Today, Mars is colloquially known as the “Red Planet” on a count of how its dry, dusty landscape is rich in iron oxide (aka. “rust”). In addition, the atmosphere is extremely thin and cold, and no water can exist on the surface in any form other than ice. But as the Martian landscape and other lines of evidence attest, Mars was once a very different place, with a warmer, denser atmosphere and flowing water on its surface. For years, scientists have attempted to determine how long natural bodies existed on Mars and whether or not they were intermittent or persistent.

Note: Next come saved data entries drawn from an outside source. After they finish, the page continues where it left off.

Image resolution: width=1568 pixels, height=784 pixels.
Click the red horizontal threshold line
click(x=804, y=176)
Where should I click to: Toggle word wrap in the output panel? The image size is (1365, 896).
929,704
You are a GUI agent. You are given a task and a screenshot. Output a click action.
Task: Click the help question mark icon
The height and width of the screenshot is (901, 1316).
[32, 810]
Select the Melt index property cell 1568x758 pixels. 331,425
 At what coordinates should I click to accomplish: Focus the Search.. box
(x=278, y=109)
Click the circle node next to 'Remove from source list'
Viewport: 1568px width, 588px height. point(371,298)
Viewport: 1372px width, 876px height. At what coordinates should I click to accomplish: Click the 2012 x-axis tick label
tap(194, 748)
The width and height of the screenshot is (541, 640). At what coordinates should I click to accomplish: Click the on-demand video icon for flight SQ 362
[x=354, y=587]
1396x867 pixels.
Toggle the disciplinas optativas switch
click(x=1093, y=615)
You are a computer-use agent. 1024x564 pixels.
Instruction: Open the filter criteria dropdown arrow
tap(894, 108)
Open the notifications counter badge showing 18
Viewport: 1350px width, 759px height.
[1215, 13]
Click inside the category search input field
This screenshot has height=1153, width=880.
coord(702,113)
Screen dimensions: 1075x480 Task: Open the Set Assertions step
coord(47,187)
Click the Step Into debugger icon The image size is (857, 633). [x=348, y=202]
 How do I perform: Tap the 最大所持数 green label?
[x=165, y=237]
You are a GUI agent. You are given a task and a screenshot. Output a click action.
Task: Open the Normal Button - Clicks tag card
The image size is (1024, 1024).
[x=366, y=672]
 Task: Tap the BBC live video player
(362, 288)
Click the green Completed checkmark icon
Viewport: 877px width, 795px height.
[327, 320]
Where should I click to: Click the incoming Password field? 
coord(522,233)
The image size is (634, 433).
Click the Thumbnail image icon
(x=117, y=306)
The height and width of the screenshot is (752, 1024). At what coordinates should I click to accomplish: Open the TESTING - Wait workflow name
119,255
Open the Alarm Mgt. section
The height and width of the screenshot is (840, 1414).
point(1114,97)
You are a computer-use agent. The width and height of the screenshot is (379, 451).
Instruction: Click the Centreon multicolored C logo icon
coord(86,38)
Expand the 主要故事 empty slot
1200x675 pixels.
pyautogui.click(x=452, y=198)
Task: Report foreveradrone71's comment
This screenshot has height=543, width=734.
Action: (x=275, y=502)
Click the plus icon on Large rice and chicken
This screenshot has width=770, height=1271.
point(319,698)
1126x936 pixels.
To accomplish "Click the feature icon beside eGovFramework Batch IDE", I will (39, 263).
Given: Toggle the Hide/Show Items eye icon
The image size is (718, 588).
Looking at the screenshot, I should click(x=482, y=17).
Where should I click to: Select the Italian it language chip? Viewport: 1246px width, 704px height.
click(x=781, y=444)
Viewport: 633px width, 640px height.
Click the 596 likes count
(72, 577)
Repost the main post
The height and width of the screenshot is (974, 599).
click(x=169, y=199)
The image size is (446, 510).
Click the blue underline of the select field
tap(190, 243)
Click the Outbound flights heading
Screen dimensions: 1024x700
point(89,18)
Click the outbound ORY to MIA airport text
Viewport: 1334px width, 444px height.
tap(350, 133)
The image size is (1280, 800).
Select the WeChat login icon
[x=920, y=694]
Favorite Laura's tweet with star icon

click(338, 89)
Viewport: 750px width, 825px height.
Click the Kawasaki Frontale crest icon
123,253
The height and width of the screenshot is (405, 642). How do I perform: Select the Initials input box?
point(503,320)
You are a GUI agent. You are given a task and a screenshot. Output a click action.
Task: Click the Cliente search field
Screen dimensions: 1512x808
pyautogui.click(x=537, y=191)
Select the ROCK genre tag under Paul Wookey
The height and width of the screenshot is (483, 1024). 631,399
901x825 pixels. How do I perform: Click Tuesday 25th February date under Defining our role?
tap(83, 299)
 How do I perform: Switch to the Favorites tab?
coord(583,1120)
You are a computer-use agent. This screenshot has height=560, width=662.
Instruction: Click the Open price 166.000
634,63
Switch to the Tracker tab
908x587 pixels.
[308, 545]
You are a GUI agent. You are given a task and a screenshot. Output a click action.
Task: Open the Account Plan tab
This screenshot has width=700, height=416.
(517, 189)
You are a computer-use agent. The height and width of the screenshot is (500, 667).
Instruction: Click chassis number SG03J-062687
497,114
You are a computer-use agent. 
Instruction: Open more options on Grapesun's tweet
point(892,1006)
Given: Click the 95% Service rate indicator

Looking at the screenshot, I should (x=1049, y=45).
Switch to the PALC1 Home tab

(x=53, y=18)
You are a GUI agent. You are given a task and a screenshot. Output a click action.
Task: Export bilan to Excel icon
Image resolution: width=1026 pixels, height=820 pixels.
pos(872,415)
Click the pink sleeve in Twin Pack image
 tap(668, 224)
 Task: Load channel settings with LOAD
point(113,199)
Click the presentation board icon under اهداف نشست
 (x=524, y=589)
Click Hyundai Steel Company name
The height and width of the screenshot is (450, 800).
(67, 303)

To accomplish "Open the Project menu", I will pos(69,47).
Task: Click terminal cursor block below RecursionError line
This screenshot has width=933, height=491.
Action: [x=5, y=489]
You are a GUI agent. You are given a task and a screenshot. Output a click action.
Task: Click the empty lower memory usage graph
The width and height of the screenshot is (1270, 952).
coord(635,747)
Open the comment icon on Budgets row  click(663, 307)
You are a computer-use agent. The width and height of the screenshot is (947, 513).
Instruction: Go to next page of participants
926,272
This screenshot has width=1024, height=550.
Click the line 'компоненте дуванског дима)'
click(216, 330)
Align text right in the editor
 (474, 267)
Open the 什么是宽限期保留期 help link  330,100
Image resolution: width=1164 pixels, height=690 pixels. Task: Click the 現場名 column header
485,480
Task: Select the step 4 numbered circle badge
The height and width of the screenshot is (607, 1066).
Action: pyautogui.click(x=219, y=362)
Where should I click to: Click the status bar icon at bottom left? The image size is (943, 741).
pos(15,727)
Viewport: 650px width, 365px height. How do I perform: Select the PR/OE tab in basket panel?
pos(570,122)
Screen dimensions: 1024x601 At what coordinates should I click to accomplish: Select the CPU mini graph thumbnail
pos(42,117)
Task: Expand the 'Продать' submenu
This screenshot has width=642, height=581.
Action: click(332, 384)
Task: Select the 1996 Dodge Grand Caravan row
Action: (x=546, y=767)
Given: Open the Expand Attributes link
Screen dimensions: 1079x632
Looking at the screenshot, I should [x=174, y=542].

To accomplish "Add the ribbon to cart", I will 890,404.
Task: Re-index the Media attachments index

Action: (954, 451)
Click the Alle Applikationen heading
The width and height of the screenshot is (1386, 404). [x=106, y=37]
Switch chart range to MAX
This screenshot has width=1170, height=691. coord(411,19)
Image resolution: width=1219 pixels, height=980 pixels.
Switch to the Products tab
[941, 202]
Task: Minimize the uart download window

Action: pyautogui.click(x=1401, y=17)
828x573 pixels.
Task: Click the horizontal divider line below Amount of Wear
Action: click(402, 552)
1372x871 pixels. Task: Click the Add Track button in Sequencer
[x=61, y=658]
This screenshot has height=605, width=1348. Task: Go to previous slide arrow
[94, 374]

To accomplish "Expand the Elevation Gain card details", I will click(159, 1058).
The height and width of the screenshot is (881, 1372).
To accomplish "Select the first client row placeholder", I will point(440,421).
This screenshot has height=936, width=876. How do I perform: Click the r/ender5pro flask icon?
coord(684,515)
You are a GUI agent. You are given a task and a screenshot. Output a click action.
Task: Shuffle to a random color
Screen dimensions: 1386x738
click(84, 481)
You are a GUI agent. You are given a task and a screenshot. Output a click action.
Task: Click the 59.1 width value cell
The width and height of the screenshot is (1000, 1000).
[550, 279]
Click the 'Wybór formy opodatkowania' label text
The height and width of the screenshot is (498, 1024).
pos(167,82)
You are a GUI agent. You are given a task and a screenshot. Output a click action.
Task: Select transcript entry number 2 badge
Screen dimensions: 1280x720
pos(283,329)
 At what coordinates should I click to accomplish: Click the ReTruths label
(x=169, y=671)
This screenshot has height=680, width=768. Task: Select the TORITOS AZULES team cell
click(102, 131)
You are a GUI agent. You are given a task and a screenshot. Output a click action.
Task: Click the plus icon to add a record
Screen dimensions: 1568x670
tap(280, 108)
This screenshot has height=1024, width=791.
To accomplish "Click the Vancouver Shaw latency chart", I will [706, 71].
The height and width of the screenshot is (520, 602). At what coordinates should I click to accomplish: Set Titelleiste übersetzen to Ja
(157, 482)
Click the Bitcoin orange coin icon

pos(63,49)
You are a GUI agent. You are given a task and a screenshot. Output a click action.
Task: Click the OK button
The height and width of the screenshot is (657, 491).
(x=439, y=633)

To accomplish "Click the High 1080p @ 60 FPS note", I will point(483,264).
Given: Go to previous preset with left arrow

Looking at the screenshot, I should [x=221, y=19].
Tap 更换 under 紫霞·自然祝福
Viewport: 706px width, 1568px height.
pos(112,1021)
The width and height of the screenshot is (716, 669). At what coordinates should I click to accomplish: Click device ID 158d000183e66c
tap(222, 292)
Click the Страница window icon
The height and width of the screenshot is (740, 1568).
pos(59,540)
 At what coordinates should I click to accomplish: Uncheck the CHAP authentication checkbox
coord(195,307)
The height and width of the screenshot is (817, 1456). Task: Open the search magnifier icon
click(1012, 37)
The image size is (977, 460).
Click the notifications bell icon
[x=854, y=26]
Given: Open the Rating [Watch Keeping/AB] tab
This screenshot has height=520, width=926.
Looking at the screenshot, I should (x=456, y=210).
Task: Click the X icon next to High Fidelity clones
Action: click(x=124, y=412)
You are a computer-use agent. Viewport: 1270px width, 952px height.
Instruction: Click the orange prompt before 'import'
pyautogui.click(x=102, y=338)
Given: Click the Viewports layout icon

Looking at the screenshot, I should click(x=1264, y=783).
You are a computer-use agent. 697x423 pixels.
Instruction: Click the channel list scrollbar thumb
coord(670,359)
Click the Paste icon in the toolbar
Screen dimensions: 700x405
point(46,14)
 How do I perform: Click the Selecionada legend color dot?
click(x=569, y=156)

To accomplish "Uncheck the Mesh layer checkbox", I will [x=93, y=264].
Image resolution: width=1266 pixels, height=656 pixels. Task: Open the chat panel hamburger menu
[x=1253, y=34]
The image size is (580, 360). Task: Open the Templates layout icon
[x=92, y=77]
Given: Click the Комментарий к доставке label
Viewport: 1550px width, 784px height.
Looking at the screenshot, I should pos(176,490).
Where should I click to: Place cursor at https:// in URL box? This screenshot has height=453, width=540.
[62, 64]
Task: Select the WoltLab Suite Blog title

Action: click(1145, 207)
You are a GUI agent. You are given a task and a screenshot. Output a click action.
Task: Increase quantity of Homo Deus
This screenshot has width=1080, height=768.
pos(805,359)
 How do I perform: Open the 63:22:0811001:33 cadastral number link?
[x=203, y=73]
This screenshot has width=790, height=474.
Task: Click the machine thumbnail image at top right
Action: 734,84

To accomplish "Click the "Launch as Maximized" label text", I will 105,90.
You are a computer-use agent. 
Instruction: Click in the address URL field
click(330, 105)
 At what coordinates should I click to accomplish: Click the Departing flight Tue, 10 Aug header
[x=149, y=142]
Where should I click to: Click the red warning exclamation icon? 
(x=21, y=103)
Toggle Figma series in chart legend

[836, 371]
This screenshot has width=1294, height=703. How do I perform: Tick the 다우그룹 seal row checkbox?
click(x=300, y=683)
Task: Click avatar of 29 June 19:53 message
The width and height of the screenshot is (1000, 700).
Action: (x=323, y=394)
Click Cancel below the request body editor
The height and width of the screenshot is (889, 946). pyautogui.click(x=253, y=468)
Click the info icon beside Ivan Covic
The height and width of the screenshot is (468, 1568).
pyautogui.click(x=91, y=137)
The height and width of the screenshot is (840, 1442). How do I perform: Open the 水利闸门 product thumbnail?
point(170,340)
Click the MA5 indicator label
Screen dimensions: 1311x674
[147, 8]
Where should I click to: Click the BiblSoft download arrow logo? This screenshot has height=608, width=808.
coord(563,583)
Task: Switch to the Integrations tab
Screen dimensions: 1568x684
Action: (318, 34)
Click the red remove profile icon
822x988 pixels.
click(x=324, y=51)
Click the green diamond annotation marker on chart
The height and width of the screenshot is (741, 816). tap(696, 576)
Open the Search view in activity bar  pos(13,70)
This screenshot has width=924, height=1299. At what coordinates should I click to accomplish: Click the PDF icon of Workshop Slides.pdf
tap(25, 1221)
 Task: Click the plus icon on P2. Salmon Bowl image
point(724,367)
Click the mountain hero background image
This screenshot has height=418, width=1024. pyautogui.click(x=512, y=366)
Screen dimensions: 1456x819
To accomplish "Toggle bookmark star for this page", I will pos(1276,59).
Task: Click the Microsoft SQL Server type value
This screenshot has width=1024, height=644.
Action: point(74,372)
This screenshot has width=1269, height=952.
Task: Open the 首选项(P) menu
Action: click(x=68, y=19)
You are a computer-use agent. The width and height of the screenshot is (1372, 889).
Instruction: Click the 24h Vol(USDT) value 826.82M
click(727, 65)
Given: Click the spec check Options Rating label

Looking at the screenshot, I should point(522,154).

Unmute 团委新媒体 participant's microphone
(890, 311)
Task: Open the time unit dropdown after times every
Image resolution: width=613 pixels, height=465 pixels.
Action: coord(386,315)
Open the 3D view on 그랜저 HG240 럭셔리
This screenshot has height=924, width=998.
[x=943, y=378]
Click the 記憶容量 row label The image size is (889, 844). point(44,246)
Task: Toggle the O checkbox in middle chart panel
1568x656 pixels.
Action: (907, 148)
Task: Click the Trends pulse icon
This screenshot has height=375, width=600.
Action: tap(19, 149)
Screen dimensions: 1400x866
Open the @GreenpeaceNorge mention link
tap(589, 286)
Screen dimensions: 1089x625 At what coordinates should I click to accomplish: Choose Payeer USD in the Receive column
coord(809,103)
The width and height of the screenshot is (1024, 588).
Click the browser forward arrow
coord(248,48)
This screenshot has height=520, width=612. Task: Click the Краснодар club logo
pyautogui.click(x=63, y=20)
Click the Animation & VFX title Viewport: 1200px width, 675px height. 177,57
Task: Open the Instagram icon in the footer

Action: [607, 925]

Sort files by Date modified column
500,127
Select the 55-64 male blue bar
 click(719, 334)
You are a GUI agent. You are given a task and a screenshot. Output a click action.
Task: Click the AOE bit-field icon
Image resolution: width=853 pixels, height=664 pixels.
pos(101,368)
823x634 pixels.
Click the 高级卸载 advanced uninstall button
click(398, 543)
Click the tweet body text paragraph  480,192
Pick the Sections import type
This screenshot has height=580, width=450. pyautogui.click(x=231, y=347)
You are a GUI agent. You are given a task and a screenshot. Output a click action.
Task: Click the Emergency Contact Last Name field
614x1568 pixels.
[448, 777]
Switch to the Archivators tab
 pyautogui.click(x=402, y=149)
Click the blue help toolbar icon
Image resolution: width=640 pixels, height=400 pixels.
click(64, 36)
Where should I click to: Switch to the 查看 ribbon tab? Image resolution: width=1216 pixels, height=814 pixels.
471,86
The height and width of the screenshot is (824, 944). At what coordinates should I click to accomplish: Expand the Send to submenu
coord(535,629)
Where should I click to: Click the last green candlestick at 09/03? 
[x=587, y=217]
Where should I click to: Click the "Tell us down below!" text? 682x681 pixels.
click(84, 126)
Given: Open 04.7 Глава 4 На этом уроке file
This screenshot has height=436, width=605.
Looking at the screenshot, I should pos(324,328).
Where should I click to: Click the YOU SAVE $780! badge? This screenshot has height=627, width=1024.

Another important question is how much water Mars once had and whether or not this was enough to support life. According to a new study by an international team of planetary scientists, Mars may have had enough water 4.5 billion years ago to cover it in a global ocean up to 300 meters (almost 1,000 feet) deep. Along with organic molecules and other elements distributed throughout the Solar System by asteroids and comets at this time, they argue, these conditions indicate that Mars may have been the first planet in the Solar System to support life.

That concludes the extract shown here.